Metadata-Version: 2.1
Name: phoenixdatatools
Version: 0.4.4
Summary: Utilities for ready-made Databricks, to shorten and facilitate the development of notebooks and jobs
Author: Indicium
Author-email: leonardo.moretti@indicium.tech
Requires-Python: >=3.9,<4.0
Classifier: Environment :: Console
Classifier: License :: OSI Approved :: MIT License
Classifier: Natural Language :: English
Classifier: Operating System :: OS Independent
Classifier: Programming Language :: Python :: 3
Classifier: Programming Language :: Python :: 3.9
Classifier: Programming Language :: Python :: 3.10
Classifier: Programming Language :: Python :: 3.11
Classifier: Programming Language :: Python :: 3.12
Classifier: Programming Language :: Python :: 3.13
Classifier: Topic :: Scientific/Engineering :: Information Analysis
Classifier: Topic :: Software Development :: Libraries :: Python Modules
Requires-Dist: faker (>=26.2.0,<27.0.0)
Requires-Dist: matplotlib (>=3.9.2,<4.0.0)
Requires-Dist: seaborn (>=0.13.2,<0.14.0)
Description-Content-Type: text/markdown

# PhoenixDataTools
[![made-with-python](https://img.shields.io/badge/Made%20with-Python-1f425f.svg)](https://www.python.org/)
[![made-with-python](https://img.shields.io/badge/Made%20with-PySpark-1f425f.svg)](https://www.python.org/)
[![for-use-in-Databricks](https://img.shields.io/badge/Made%20with-Databricks-1f425f.svg)](https://www.python.org/)

[![Documentation Status](https://readthedocs.org/projects/databricks-phoenixdatatools/badge/?version=latest)](https://databricks-phoenixdatatools.readthedocs.io/en/latest/?badge=latest)
[![PyPI version](https://badge.fury.io/py/phoenixdatatools.svg)](https://badge.fury.io/py/phoenixdatatools)


PhoenixDataTools is a Python library specifically designed to optimize development in Databricks environments using PySpark.
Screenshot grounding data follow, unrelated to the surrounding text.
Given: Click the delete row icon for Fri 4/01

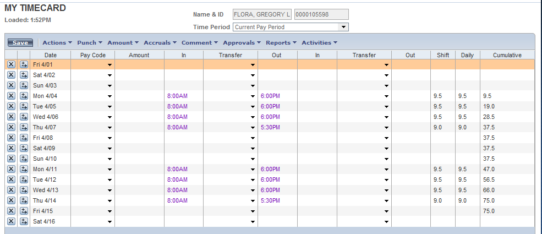Looking at the screenshot, I should 11,64.
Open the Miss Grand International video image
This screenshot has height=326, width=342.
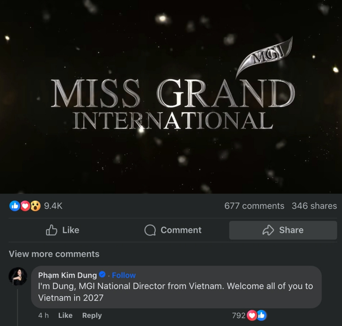pyautogui.click(x=171, y=97)
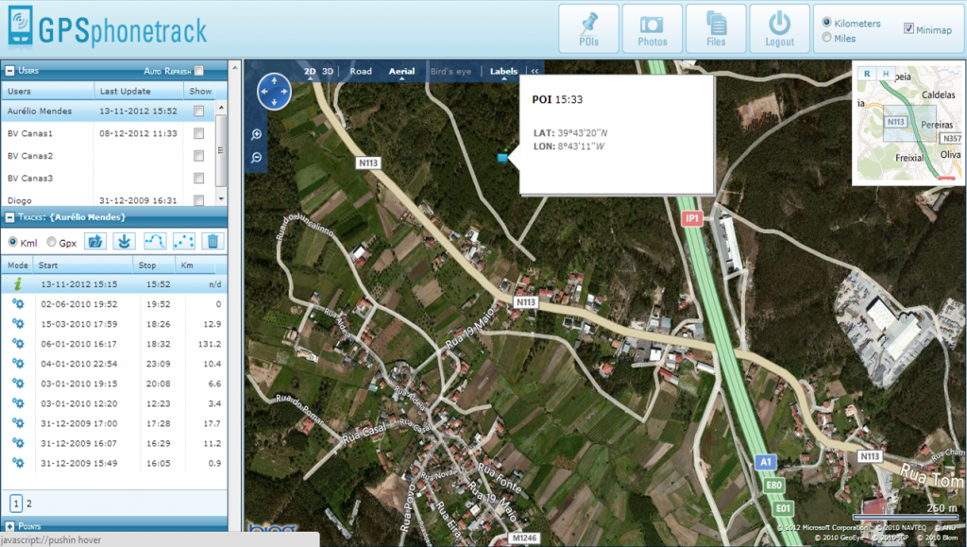Zoom out on the map
Viewport: 967px width, 547px height.
tap(257, 158)
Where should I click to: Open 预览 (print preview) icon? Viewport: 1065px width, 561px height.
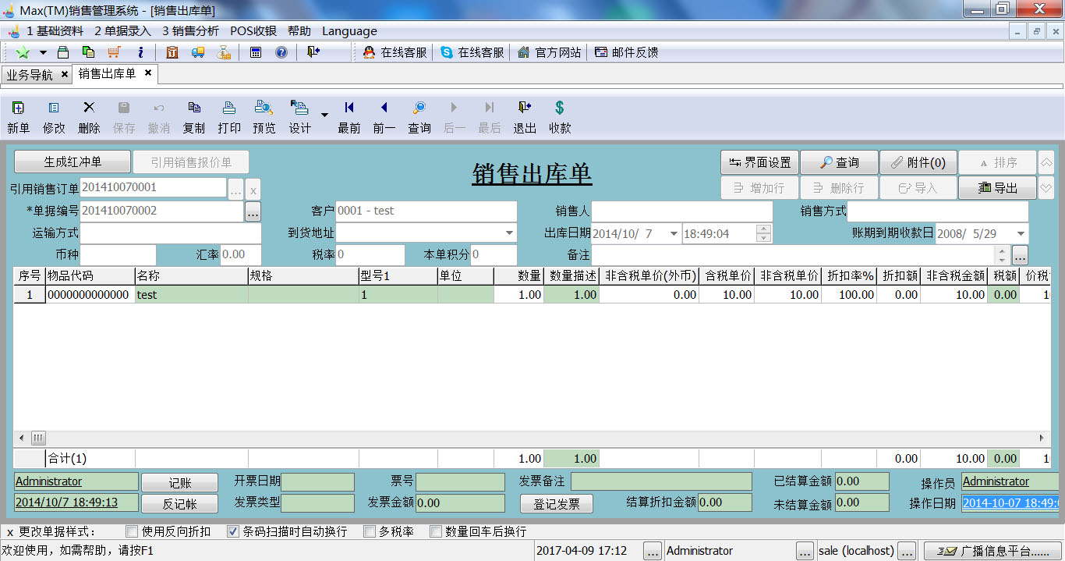point(264,108)
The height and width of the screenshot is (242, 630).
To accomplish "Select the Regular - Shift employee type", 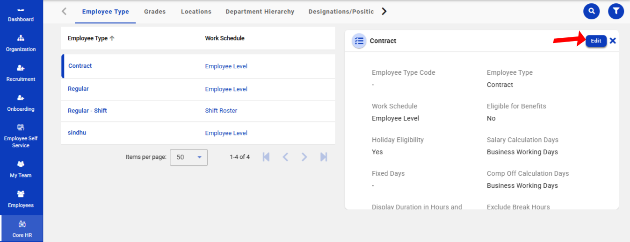I will click(87, 111).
This library is ideal for integration into Databricks notebooks and jobs, offering a simplified and efficient interface for data manipulation.

The primary goal of PhoenixDataTools is to provide an abstraction layer that simplifies and accelerates working with small, medium, and large volumes of data, eliminating the need to write extensive lines of repetitive code. The library facilitates complex operations with DataFrames, Delta table manipulation, and management of storage and reading connections. This results in a significant improvement in productivity and code maintenance.

*******
Topics

1 - [Applied technologies](#tecnology)

2 - [Install library](#install)

3 - [Utilization](#utilization)

4 - [Library documentation](#docLib)

5 - [License](#license)

6 - [Local Development](#dev)

*******

<div id='tecnology'/> 

## Applied technologies

### [Poetry](https://python-poetry.org/)
Poetry is a dependency and package management tool for Python. It simplifies the creation, management, and publication of Python projects, ensuring a consistent development environment.
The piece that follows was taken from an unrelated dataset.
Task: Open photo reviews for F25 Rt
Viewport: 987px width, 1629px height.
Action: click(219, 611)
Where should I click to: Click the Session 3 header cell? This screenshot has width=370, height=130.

### [pytest](https://docs.pytest.org/en/stable/)
pytest is a powerful and flexible testing framework for Python. It makes writing simple and complex tests easy, allowing for robust and scalable test suites.
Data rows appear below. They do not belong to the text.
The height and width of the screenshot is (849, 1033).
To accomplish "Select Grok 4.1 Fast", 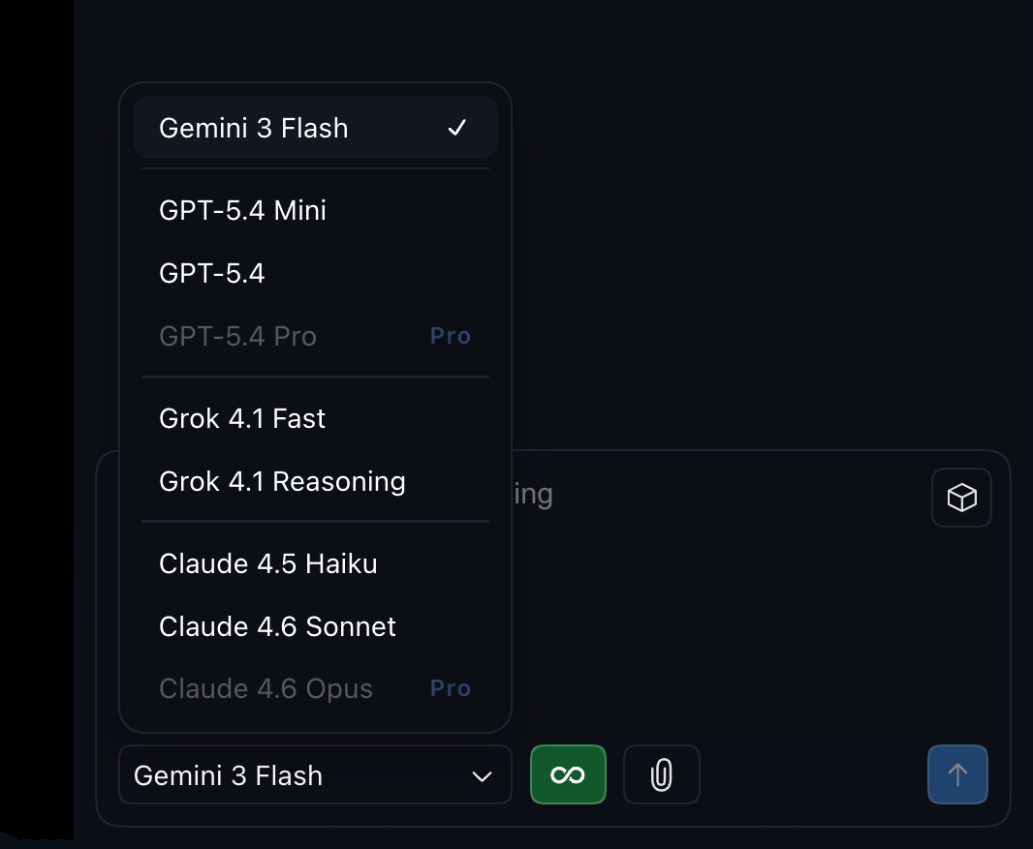I will point(242,418).
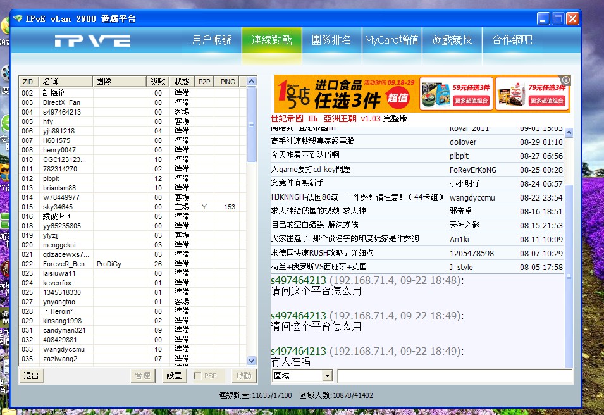Sort the player list by 級數 column

tap(157, 82)
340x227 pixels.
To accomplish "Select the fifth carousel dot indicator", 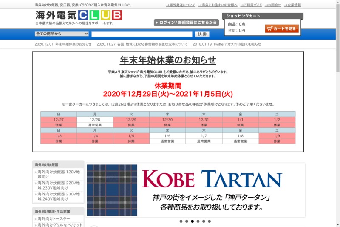I will [204, 221].
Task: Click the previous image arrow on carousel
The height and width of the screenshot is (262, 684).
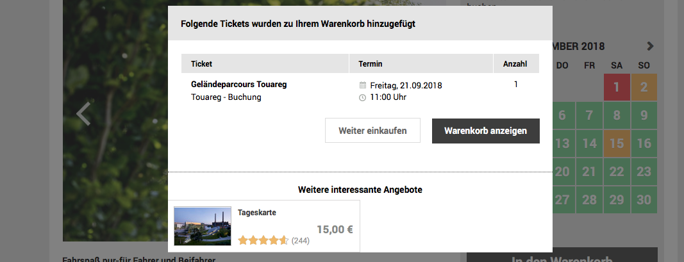Action: point(83,114)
### [pytest-cov](https://pypi.org/project/pytest-cov/)
pytest-cov is a plugin for pytest that generates code coverage reports. It helps ensure that all parts of your code are tested by providing detailed coverage metrics.

### [taskipy](https://pypi.org/project/taskipy/)
taskipy is a tool that allows you to run scripts defined in `pyproject.toml`. It simplifies managing common project tasks by automating repetitive processes.

### [flake8](https://flake8.pycqa.org/en/latest/)
flake8 is a linting tool for Python that combines PyFlakes, pycodestyle, and mccabe. It checks your code for style errors and potential issues, helping maintain clean and consistent code.

### [isort](https://pycqa.github.io/isort/)
isort is a tool to automatically sort imports in your Python files. It organizes your imports according to style conventions, improving code readability and maintainability.

### [MkDocs](https://www.mkdocs.org/)
MkDocs is a static site generator geared towards project documentation. With it, you can create elegant and easy-to-navigate documentation websites from Markdown files.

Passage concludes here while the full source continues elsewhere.